Lions International 100 – Lions Hungary 28: We serve! – Wir dienen!

1917 in Chicago gegründet, schrieb sich der Lions Club die Wohltätigkeit aufs Banner, Kranken, Behinderten, Bedürftigen zu helfen, sie, wenn möglich, in die Arbeitswelt einzugliedern.

Seit 1989 sind die Löwen auch in Ungarn aktiv: mit ungarnweit 40 Klubs und über 900 Mitgliedern. Heute, am 3. April, feiern sie den 100. Geburtstag ihrer Wohltätigkeitsbewegung. Der Schauplatz: das Medizinhistorische Museum Semmelweis, die Geburtstagsfeier: eine Zusammenarbeit von Lions Hungary, der Ungarischen Post Magyar Posta und dem Museum, wo die Lions Ausstellung eröffnet wurde: Geschichte, Programme, Ziele (bis zum 22. April geöffnet).
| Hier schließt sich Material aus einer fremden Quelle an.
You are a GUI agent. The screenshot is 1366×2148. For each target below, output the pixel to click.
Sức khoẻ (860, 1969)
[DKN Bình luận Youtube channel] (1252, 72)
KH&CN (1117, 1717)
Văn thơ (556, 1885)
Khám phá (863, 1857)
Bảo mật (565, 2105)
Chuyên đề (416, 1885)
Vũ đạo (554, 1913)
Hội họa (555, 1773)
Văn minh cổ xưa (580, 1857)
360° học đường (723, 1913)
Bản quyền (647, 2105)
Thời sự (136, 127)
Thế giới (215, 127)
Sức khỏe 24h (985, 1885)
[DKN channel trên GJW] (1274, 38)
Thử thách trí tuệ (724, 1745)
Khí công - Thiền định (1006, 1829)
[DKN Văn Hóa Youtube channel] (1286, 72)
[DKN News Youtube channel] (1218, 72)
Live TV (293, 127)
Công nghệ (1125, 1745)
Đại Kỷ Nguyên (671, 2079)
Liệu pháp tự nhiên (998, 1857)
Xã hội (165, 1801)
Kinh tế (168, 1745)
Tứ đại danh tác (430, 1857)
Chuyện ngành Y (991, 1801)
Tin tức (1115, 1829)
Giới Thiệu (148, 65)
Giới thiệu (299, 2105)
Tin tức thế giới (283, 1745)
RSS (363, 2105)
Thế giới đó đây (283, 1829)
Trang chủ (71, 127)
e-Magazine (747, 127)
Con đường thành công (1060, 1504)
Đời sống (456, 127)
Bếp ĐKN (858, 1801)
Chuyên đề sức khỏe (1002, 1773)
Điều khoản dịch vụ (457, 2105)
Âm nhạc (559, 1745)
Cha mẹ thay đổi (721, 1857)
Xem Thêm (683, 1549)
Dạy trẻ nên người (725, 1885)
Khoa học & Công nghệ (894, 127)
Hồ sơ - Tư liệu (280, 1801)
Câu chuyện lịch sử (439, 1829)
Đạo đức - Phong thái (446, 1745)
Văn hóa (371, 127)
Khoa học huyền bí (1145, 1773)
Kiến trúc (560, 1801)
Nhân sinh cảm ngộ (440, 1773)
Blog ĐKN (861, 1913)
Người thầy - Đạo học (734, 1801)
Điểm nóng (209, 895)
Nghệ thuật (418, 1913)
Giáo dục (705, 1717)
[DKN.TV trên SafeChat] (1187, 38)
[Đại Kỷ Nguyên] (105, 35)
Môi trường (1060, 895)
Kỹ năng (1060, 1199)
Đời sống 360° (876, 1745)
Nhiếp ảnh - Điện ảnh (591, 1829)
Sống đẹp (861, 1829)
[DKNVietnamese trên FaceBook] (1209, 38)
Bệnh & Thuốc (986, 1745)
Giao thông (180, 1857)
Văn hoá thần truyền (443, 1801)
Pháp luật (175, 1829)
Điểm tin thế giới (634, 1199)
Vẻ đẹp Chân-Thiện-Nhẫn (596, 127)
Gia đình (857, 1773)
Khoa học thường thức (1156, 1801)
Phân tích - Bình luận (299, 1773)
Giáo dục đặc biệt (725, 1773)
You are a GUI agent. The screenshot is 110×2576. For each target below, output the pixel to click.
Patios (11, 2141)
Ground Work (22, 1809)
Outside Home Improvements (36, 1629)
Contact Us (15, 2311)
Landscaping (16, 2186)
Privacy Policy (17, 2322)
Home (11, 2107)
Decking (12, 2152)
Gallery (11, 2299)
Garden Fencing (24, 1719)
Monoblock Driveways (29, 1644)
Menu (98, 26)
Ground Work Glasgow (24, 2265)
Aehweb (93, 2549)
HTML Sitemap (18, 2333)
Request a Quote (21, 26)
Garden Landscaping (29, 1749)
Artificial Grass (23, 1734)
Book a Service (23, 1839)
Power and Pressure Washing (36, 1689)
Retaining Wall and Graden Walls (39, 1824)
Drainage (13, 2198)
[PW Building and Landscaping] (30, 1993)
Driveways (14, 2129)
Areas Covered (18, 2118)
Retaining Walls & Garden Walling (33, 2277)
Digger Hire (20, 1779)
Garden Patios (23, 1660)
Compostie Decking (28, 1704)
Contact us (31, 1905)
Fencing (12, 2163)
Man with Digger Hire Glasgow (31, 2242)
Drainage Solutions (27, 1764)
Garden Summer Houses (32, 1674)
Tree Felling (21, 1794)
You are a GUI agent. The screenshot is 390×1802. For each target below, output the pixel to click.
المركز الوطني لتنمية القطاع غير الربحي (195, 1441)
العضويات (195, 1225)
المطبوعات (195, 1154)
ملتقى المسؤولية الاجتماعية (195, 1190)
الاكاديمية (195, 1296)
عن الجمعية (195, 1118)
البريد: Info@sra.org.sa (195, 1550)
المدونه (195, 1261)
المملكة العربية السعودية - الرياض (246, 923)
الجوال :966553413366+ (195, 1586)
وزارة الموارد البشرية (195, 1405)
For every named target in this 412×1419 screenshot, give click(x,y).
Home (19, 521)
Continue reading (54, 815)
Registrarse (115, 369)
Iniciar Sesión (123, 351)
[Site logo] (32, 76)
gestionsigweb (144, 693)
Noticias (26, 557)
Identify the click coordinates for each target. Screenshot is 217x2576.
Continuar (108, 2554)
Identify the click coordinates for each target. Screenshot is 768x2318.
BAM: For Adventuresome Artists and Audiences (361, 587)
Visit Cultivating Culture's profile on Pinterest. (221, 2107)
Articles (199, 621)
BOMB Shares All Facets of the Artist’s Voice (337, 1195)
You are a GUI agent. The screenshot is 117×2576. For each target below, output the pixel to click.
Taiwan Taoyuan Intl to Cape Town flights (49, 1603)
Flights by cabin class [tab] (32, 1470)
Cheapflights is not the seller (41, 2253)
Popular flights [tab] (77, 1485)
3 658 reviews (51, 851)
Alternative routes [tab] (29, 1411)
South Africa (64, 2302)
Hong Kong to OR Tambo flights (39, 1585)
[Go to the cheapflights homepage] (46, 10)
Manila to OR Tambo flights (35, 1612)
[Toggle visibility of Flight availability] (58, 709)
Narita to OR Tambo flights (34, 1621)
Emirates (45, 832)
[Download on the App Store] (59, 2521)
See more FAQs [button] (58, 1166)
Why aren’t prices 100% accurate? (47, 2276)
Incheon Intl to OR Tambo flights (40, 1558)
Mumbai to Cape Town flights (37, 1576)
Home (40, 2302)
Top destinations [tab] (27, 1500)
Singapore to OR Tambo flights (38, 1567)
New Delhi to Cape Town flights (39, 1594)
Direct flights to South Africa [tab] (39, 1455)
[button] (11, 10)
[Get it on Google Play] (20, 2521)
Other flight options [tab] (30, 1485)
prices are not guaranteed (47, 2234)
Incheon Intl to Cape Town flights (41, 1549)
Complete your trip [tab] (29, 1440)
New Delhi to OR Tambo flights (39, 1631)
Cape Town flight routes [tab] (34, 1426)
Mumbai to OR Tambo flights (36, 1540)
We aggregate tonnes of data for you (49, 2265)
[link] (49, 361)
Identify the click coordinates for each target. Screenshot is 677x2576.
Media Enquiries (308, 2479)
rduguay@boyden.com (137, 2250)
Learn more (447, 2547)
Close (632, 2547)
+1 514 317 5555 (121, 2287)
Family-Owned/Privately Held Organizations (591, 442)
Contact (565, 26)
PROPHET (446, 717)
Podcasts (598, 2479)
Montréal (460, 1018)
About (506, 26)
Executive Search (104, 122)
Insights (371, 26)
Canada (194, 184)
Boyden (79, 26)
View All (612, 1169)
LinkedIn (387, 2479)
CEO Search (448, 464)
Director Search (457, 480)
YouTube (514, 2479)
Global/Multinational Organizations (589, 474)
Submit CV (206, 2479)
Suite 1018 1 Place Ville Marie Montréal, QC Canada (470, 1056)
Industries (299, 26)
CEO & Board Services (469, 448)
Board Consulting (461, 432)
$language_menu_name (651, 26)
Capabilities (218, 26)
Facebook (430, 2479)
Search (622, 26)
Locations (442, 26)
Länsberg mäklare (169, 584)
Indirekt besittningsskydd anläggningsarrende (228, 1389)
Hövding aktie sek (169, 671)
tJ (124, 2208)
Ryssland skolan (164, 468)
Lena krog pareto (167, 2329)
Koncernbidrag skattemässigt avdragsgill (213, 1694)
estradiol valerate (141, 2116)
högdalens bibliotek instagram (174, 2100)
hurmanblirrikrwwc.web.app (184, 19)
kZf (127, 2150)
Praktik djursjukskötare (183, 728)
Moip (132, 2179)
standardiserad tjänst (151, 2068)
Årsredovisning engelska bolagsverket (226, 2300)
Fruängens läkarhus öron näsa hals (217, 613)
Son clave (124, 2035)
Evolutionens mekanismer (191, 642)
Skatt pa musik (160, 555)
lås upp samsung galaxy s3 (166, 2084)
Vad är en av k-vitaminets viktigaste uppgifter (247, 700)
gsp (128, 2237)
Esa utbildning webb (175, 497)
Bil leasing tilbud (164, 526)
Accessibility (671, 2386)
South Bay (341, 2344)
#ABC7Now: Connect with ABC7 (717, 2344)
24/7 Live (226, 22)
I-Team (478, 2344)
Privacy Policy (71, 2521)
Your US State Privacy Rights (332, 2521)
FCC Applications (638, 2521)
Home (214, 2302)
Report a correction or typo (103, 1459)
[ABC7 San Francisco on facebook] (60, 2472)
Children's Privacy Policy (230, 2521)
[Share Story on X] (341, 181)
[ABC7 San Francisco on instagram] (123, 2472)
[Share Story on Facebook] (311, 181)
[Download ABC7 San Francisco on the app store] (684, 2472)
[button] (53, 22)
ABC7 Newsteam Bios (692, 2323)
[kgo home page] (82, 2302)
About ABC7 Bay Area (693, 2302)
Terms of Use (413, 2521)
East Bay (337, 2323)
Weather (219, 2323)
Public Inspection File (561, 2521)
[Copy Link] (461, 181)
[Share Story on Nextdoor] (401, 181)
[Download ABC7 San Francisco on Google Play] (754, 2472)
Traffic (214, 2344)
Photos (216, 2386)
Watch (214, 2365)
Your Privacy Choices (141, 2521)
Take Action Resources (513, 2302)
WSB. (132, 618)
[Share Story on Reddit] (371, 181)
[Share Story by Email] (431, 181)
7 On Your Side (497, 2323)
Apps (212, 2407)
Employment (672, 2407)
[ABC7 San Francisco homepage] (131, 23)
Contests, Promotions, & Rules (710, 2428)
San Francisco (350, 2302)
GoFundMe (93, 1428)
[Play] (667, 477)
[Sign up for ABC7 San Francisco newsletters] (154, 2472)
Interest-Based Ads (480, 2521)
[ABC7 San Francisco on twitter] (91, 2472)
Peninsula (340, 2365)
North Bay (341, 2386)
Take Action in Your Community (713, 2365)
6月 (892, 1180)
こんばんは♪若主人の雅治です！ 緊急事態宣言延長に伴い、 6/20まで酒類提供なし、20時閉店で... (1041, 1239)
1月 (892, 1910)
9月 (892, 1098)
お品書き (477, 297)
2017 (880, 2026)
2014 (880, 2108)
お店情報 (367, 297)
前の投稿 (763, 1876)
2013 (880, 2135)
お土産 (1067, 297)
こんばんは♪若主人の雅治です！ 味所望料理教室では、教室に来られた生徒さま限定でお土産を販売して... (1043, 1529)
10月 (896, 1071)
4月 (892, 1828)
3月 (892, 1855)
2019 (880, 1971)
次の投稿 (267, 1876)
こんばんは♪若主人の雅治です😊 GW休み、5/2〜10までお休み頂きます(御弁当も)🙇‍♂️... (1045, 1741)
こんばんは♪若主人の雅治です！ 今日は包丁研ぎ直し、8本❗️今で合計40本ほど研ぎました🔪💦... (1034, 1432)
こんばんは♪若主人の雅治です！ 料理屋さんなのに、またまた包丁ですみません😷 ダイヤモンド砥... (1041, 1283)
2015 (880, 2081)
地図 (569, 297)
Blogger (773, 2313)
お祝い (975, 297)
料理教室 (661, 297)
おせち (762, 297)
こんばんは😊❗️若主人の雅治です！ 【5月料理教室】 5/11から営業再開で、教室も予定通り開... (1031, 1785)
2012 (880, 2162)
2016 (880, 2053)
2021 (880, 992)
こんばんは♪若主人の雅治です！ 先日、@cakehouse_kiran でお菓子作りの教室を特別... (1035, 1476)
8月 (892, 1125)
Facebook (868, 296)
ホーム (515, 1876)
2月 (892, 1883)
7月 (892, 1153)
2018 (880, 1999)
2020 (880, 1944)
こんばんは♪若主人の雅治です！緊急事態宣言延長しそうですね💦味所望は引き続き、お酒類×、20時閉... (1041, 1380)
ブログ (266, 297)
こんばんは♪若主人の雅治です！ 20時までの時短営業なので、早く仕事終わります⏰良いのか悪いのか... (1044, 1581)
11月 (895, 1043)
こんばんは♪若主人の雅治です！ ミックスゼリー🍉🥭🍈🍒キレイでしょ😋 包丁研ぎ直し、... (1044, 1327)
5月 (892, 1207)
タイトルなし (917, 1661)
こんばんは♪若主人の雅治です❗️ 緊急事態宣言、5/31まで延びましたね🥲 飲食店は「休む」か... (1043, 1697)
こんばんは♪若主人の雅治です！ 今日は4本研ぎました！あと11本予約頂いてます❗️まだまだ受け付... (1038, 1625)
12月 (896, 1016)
Die ungarischen Lions setzen ihre in Projekten verankerten Zielsetzungen um, so trugen sie aktiv zum Inkubator-, dem Stammzellen-Programm bei, fördern hochbegabte Schüler und Studenten, rufen am Tag der Erde zum Großputz in ungarischen Wäldern auf. Priorität hat in diesem Jahr das Sehen. Die Löwen klären auf, organisieren ’Augen’-Reihenuntersuchungen (bisher 3000), helfen Sehbehinderten und Blinden bei der Integration in die Arbeitswelt, wenn es um dringend benötigte Blindenhund oder  – brandneu –  um den gerade erst probeweise vorgestellten Blindenstock i-cane geht.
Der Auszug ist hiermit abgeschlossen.